En réponse au plaidoyer soutenu des milliers d’entreprises agricoles en difficulté, le ministre de l’Agriculture, des Pêcheries et de l’Alimentation du Québec, André Lamontagne, a annoncé que les compensations (versées et à venir) destinées aux clients de La Financière agricole du Québec (FADQ) devraient atteindre 1 G$ pour l’année 2023, comparativement à 440 M$ en moyenne au cours des 10 dernières années. Cela témoigne, selon lui, d’un « soutien exceptionnel » pour une année « tout aussi exceptionnelle ».
Il ne faut surtout pas retenir de cette sortie que le soutien québécois est à la hauteur et que les programmes de la FADQ fonctionnent comme ils le devraient. Si Agriculture et Agroalimentaire Canada prévoit un effondrement du revenu net québécois en 2023 (-49,2 %) et en 2024 (-86,5 %) malgré les montants dévoilés par le ministre, c’est manifestement parce que ce n’est pas le cas. Cela démontre plutôt que les programmes sont mal adaptés aux nouvelles réalités économiques et climatiques.

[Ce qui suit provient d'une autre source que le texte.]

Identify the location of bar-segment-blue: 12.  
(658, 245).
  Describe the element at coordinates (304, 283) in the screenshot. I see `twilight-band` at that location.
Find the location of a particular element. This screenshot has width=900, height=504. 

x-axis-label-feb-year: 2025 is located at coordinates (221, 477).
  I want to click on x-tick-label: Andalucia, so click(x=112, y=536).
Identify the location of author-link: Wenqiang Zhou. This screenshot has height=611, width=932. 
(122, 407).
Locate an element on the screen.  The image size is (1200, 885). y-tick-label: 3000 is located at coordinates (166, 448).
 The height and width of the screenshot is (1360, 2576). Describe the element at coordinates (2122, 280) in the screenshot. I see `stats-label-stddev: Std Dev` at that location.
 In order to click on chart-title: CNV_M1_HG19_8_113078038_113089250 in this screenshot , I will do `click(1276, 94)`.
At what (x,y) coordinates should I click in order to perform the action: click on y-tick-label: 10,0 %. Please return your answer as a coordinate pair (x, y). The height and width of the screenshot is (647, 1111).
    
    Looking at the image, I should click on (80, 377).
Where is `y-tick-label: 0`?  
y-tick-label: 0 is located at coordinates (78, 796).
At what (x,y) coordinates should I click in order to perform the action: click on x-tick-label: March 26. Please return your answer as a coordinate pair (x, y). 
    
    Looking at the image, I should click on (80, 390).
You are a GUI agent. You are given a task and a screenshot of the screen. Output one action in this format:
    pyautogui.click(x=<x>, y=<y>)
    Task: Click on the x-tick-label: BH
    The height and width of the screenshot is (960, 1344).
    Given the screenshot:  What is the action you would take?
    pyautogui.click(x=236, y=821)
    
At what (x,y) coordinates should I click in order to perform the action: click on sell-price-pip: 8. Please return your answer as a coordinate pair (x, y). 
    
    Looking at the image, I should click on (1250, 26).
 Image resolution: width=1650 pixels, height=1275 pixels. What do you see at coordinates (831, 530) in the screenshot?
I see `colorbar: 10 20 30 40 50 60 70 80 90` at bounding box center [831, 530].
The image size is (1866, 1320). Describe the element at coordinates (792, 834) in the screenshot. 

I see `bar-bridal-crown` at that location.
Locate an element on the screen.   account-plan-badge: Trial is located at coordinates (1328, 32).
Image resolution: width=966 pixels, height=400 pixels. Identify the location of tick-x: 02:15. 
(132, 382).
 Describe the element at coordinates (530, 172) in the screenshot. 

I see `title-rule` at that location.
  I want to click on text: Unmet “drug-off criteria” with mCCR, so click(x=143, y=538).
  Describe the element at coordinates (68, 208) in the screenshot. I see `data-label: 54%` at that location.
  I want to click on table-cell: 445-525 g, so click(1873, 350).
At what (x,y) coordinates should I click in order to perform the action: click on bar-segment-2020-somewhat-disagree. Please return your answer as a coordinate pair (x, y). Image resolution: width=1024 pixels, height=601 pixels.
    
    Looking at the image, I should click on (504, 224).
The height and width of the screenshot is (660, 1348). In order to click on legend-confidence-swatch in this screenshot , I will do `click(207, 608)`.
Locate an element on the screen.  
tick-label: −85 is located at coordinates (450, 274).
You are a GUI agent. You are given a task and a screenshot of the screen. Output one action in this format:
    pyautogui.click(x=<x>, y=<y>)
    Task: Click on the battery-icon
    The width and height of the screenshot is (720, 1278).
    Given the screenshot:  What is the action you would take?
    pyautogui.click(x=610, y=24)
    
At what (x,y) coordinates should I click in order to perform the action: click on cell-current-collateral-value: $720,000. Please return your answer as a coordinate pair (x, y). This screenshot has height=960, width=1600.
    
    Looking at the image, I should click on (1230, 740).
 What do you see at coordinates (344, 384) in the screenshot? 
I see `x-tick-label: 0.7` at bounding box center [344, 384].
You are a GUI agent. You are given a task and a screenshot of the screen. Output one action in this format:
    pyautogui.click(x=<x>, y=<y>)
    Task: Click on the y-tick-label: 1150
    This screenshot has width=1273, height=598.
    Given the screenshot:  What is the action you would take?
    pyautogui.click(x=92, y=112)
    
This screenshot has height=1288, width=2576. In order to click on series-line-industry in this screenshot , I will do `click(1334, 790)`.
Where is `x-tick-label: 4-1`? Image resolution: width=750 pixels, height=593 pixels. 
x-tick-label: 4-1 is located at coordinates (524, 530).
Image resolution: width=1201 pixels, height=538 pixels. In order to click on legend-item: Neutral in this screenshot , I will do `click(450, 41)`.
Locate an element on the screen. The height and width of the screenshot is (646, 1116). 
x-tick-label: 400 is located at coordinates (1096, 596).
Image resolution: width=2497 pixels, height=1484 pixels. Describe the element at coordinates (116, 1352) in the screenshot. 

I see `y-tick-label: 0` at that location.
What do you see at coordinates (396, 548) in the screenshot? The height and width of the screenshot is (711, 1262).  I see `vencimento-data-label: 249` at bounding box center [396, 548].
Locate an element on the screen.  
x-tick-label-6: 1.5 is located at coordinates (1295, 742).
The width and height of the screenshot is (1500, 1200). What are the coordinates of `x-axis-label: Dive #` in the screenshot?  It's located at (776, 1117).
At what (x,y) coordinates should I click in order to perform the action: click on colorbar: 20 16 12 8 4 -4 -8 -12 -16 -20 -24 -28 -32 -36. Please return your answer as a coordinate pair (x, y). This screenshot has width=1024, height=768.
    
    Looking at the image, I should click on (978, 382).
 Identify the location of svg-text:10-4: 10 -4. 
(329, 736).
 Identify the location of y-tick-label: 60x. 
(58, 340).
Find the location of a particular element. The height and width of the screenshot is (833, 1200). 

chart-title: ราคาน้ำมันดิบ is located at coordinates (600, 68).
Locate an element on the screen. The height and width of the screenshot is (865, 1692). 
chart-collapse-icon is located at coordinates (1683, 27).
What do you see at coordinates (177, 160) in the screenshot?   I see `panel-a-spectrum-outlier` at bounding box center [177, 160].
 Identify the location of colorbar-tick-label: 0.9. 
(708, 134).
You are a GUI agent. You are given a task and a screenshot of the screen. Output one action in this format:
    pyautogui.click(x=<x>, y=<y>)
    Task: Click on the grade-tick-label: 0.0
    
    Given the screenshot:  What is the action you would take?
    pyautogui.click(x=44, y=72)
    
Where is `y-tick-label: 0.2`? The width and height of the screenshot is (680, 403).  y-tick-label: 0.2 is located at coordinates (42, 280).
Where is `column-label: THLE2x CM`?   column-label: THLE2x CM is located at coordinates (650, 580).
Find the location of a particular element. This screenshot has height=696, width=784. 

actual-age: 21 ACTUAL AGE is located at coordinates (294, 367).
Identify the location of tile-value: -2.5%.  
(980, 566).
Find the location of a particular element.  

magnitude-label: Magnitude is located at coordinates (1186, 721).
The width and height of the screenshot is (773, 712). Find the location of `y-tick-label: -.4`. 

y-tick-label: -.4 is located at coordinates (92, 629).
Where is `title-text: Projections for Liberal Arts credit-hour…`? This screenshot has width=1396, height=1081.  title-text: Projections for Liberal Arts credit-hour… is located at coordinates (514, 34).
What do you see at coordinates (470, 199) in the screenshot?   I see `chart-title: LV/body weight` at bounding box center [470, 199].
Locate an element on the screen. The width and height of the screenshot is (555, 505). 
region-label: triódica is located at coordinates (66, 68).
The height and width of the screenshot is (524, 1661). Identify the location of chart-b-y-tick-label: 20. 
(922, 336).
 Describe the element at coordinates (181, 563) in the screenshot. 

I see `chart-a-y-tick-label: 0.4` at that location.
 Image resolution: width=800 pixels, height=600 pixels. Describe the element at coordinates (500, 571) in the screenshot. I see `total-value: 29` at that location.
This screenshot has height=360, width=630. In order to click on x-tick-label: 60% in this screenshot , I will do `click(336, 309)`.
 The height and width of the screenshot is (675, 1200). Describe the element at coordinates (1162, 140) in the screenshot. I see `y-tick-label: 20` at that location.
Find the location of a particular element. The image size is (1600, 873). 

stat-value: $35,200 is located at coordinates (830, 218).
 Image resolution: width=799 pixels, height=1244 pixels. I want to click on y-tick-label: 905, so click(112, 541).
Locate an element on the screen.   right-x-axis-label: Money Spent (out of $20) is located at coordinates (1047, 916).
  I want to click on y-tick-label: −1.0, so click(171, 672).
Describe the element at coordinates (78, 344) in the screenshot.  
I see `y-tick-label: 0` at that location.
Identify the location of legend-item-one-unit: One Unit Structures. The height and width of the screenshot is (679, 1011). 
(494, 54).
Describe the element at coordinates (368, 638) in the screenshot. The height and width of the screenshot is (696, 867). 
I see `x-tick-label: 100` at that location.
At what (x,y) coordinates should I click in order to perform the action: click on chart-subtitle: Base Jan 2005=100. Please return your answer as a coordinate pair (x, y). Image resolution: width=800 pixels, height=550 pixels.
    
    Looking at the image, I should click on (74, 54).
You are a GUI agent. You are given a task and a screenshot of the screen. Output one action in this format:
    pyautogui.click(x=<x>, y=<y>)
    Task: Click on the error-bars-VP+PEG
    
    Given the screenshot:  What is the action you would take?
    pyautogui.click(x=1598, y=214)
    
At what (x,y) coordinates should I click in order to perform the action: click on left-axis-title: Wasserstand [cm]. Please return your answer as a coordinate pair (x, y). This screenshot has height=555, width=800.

Il en va de même pour la demande présentée au gouvernement canadien dans le cadre d’Agri-relance (programme d’aide en cas de catastrophe) à l’intention des producteurs horticoles et des producteurs de foin de l’Abitibi. La demande en soi, et la confirmation que le gouvernement québécois entend intervenir peu importe la réponse du fédéral, illustre de facto que des montants additionnels sont requis pour répondre aux besoins du milieu.
Incidemment, M. Lamontagne a tout à fait raison de présenter une telle demande au gouvernement canadien, qui est intervenu sans hésiter, l’automne dernier, en faveur des agriculteurs et des éleveurs de l’ouest du pays en raison des frais encourus par les sécheresses et les feux de forêt (219 M$).
Par ailleurs, les montants annoncés par le ministre ne tiennent pas compte de la contribution des productrices et producteurs aux divers programmes et de l’arrimage entre ces derniers. La somme réelle des compensations pour 2023 se situerait plutôt entre 550 M$ et 615 M$, selon la méthode d’analyse retenue.
Rappelons aussi qu’il s’agit du soutien total de la FADQ à ses quelque 23 000 clients, tous programmes (et productions) confondus, et non d’une aide spécifique à la « saison des récoltes hors norme » évoquée par M. Lamontagne. À ce sujet, et comme le déclarait récemment le directeur général de l’Association des producteurs maraîchers du Québec, Patrice Léger Bourgoin, « huit mois après [notre première sortie publique], on [le gouvernement] n’est pas foutu de dire si on [il] va nous aider ». La demande dans le cadre d’Agri-relance fait aussi foi des besoins non comblés dans ce secteur de production.
Plus fondamentalement, les centaines d’agricultrices et d’agriculteurs qui ont manifesté leurs inquiétudes ces dernières semaines à Rimouski, à La Malbaie et à Baie-Comeau ne se sont pas déplacés parce qu’ils considèrent que les gouvernements se sont acquittés convenablement de leurs responsabilités. On aurait tort de penser que des productrices et des producteurs ont parcouru des centaines de kilomètres en tracteur parce que le soutien gouvernemental est à leur pleine et entière satisfaction. Il en va de même pour l’initiative #maistoutvabien de la Fédération de la relève agricole du Québec. Mettre en doute leur perception de la réalité, quelques jours après un discours sur le budget particulièrement décevant pour le milieu agricole, n’est pas de nature à calmer les esprits, bien au contraire.
Cela étant, le gouvernement du Québec aurait tort de se cantonner dans une attitude défensive. Personne ne pointe du doigt qui que ce soit. Les appels répétés du secteur agricole ont d’ailleurs mené à un certain nombre d’ajustements aux programmes existants ainsi qu’à diverses mesures dites « d’urgence ». Ce que les productrices et producteurs disent, c’est qu’il faut élever d’un cran cette réponse tout à fait méritoire à leurs attentes légitimes.
Au bout du compte, se lancer dans une guerre de chiffres n’aide en rien les productrices et producteurs agricoles en difficulté. L’heure est plutôt à des interventions musclées face à l’endettement croissant des entreprises, la nécessaire adaptation des programmes de gestion des risques, le soutien insuffisant à la relève, la surenchère réglementaire et le fardeau administratif. Et ces objectifs prioritaires supposent beaucoup plus que 0,95 % du budget de l’État (2024-2025).